Delivering tunnels and stations for the CRL involves using a number of “advanced engineering approaches not normally utilised in New Zealand”, he said.
“The border restrictions impact on CRL in a number ways. It‘s hard to get skilled personnel into the country and hard for overseas workers to return home to see their families.”
The company is working to mitigate those challenges along with the rest of the Link Alliance, a group of seven companies from across New Zealand and the world, he said.
There are currently no local companies that have the skills readily available to undertake the work. About 75 percent of the Central Interceptor project leadership is from overseas, Cunis said.
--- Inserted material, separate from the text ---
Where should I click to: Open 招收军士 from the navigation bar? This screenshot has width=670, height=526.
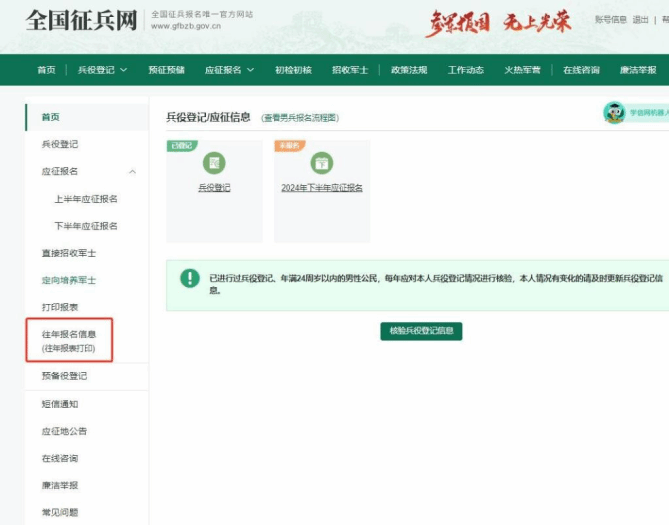[x=350, y=70]
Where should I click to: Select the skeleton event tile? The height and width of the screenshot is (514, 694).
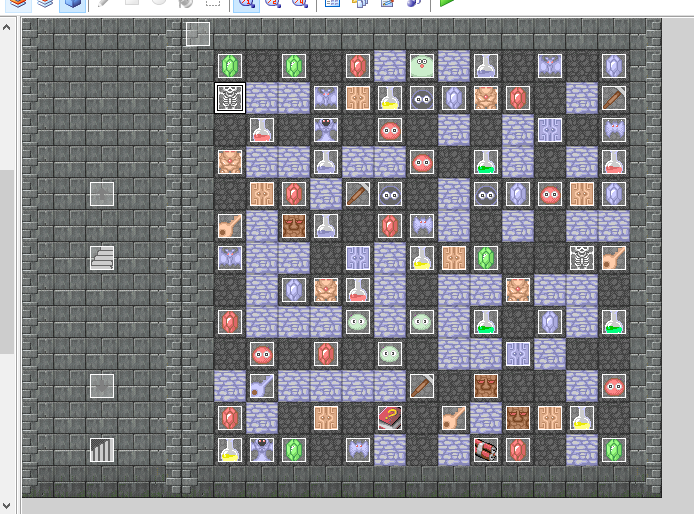coord(230,98)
Sources also said Ghella Abergeldie was in talks to charter a flight to Italy so its staff could visit family for Christmas.
The company could not be reached for comment.
Cunis said the team as a collective is committed to staying on until the project is completed and the majority are used to working offshore.
However, he said an inability for workers to return to their home countries easily “does create some issues”.
“We are continuing to monitor the situations and the ability for these people to travel back to their home countries, but then return to New Zealand to continue on the build.”
Any flights home for staff will result in two weeks’ quarantine upon return to New Zealand – if they can get back in – which risks delaying work further.